【1クマ目】吾輩は白クマである。〜雨ニモマケズ〜
四季とは、と問いたいほどの気温が高い春と初夏を経て、
遅めの梅雨に突入し今度は湿度かと、、覚悟を決めていた今日この頃。
やっぱり暑いでないか。
雨ニモマケズ 風ニモマケズ
偉大なる宮沢賢治先生、
負けるどころか僕らはエアコンが効いた部屋にいます。
雪と夏の暑さとの勝負にご期待ください。
湿気全く感じられない程の晴天を見て
これはチャンスだと、主人はアウトドア用品、
登山靴やらリュックなどを
まとめて洗浄しメンテナンスで忙しそうであった。
金具や付けていたキーホルダーを外し、ブラシで埃を落とし、
漬け置きをした上で洗剤を使った手洗いをとても丁寧に。
普段はズボラな主人だがこういったことに関してはバカ丁寧にやる。
要は典型的な【変な所にこだわる人】なのだ。
少しでも普段の生活や仕事に活かせないものか。
そして、そのバカ丁寧にやっている作業の時間は
本来は就業時間内である。そう、仕事の時間なのだ。
それでいて夕食を取りながら残業しているのだから本末転倒である。
あの感染症が人類を混乱させて以来、
主人を雇っている会社はハイブリット勤務という形態になったらしい。
ハイブリット。
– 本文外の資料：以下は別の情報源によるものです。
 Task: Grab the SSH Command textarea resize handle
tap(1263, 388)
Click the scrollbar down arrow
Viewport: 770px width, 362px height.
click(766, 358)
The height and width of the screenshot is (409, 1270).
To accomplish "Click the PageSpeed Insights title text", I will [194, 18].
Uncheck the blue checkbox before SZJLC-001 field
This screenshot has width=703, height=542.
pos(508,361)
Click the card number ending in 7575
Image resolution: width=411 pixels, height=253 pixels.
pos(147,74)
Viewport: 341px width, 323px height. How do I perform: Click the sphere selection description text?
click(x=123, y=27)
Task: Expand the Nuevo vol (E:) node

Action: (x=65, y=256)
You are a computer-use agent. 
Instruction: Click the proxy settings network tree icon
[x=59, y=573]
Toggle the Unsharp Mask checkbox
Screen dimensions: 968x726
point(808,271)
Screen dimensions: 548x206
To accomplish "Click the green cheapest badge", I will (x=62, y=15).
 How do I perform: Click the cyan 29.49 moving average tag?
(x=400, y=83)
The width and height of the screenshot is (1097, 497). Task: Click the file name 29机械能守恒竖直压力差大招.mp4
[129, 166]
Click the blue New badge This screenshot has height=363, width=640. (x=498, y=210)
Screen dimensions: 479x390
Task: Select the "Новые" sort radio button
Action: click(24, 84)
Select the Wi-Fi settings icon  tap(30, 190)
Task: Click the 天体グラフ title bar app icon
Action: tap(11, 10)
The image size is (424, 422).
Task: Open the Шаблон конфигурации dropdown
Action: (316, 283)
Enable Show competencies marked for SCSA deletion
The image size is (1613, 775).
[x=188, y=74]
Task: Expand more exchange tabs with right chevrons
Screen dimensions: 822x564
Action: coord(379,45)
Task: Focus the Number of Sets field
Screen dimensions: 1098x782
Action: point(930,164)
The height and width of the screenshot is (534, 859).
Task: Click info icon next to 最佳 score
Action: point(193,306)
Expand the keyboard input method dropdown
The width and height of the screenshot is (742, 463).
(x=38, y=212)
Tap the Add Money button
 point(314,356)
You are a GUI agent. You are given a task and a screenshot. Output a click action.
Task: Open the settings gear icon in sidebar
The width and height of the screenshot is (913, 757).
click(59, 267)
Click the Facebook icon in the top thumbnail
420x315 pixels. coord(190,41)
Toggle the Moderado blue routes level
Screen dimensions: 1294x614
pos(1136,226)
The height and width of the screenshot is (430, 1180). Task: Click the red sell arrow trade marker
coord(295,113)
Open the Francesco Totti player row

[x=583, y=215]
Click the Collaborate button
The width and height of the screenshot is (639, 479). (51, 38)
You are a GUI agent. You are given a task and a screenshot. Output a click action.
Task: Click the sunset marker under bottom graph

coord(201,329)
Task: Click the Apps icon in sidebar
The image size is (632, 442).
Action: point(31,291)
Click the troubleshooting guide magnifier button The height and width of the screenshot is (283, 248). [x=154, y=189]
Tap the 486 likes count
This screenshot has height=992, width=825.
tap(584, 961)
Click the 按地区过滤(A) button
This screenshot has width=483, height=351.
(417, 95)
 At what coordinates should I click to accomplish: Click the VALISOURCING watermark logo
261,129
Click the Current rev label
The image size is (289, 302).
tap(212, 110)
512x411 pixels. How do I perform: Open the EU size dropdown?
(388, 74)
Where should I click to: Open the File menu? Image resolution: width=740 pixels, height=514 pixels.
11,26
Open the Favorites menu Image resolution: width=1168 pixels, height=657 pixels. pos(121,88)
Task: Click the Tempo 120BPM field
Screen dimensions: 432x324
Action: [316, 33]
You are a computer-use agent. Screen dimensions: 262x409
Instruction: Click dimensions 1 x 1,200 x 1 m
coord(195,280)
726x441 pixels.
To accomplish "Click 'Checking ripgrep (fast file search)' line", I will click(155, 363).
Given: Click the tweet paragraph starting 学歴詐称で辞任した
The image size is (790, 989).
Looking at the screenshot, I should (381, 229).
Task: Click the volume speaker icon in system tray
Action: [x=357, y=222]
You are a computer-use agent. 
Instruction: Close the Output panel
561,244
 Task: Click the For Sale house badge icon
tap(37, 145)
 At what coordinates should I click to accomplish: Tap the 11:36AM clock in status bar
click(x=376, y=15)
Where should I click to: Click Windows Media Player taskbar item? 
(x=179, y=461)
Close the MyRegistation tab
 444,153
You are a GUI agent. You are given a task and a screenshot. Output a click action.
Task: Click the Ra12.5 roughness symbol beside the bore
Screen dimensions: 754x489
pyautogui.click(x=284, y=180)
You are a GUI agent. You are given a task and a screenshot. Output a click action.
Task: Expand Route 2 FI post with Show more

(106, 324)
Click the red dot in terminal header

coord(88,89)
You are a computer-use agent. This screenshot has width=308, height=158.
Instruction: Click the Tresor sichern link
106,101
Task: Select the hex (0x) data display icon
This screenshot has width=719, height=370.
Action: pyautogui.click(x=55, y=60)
その灯油みたいな名前の説明を受けたが、
要は家で仕事する日と会社で仕事する日があるようだ。
最初こそはちゃんと仕事が出来るかどうか本人も不安で、
僕自身ももう何十年、平日の昼間に主人と過ごすということが無かった。
付き合いが長いので気まずい事はないのだが、
何だか妙な感じがしたのを覚えている。
まぁそこは主人という人間だ。
三日もすれば味を占める。
思い立ったら台所にあるスパイスをかき集めてはカレーを作り始め、
時にはコーヒーメーカーの洗浄をし、
手放す小説達を選別したりしている。
主人の顔を立てる為に言うが、
仕事が落ち着いてる時間帯にもちろんやっていると思う。
しかし、在宅勤務というのは、
主人にとって【変な所にこだわる人】が炸裂するシステムだと思っている。
どうかそのこだわる性格を理解してくれる優しい人達が
なるべく多く主人の周りにいてくれる様にと、
僕は願う。
それでも、主人が家にいる時間が増えて
もちろん良い事もある。
部屋は綺麗に保てるし、自炊する時間があるので余計な食費抑えられている。
何よりも主人のストレスが減った事が大きい。
笑顔も増えた気がする。
能天気な主人もそれなりに社会の洗礼を受けていると言う事だ。
ノンカフェインのコーヒーを飲みながらの生産性のない会話。
ペディキュアの色の相談。
小説の貸し借り。
丁寧な歯磨き。
僕にとっても大切な時間だ。
とても楽しい。
それらは在宅勤務があるからできる事である。
主人を雇ってくれる会社には感謝を述べたい。
そして僕が責任をもって会社に貢献させましょう。
こうしている間に主人はスマホを見て呟いている。
『電気代高けぇ。出社しようかな。でも雨かぁ。どう思う?』
どうやら、雨ニモ、夏ノ暑サニモ だけではなく、
電気代ニモマケズ も必要のようだ。
そういう者に、主人にはなってもらいたい。